I’m not a big fan of that. The current instructions try to promote TDD where you can work on one aspect at a time. I think explaining how you can pass -DEXERCISM_RUN_ALL_TESTS=1 to cmake could add some confusion, and students would have to write code that compiles for all test cases at once.
But maybe that’s a minority opinion.

It might help to use catch2’s info in the test case file and show how many tests are (not) run. I want to expand on this anyhow, because currently, some exercises display no useable information for failed test cases.

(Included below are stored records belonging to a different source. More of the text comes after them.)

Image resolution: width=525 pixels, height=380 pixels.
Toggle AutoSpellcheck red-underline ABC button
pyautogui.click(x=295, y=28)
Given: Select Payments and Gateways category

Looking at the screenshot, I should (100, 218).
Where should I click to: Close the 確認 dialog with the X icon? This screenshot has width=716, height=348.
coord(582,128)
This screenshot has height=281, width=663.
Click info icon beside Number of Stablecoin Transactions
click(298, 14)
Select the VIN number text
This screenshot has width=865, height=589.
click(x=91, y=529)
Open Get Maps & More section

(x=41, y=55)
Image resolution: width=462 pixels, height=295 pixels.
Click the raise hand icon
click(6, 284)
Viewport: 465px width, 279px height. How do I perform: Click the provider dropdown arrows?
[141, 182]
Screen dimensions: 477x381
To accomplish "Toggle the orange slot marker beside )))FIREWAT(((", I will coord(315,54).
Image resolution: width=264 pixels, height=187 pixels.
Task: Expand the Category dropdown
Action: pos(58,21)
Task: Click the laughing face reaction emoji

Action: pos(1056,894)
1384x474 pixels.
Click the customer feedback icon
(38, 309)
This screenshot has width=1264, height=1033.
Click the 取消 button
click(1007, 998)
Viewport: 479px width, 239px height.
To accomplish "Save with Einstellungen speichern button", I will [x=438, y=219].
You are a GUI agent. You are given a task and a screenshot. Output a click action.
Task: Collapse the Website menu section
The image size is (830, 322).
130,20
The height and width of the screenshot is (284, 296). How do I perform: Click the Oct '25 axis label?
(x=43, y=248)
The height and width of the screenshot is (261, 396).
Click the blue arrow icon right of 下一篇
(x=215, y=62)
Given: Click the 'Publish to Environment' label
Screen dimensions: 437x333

Where are these instructions? The closest thing I found (after some digging) was Testing on the C++ track | Exercism's Docs, which doesn’t mention TDD or incremental testing at all. In fact, I haven’t come across any documentation that says that not all the tests are run by default - I spent some time in the early days trying to figure out why my tests were passing locally but not on submission, and the solution I came up with was editing the test file to make sure I was testing everything.

(Edit: if you’re talking about the last bullet in the first list, “Uncomment the next test”, that’s an erroneous instruction since there’s nothing to actually uncomment. It didn’t make any sense to me when I read it, and that approach (“Keep testing iteratively until all tests pass”) is, from my perspective, a waste of time, especially with exercises with lots of corner cases.)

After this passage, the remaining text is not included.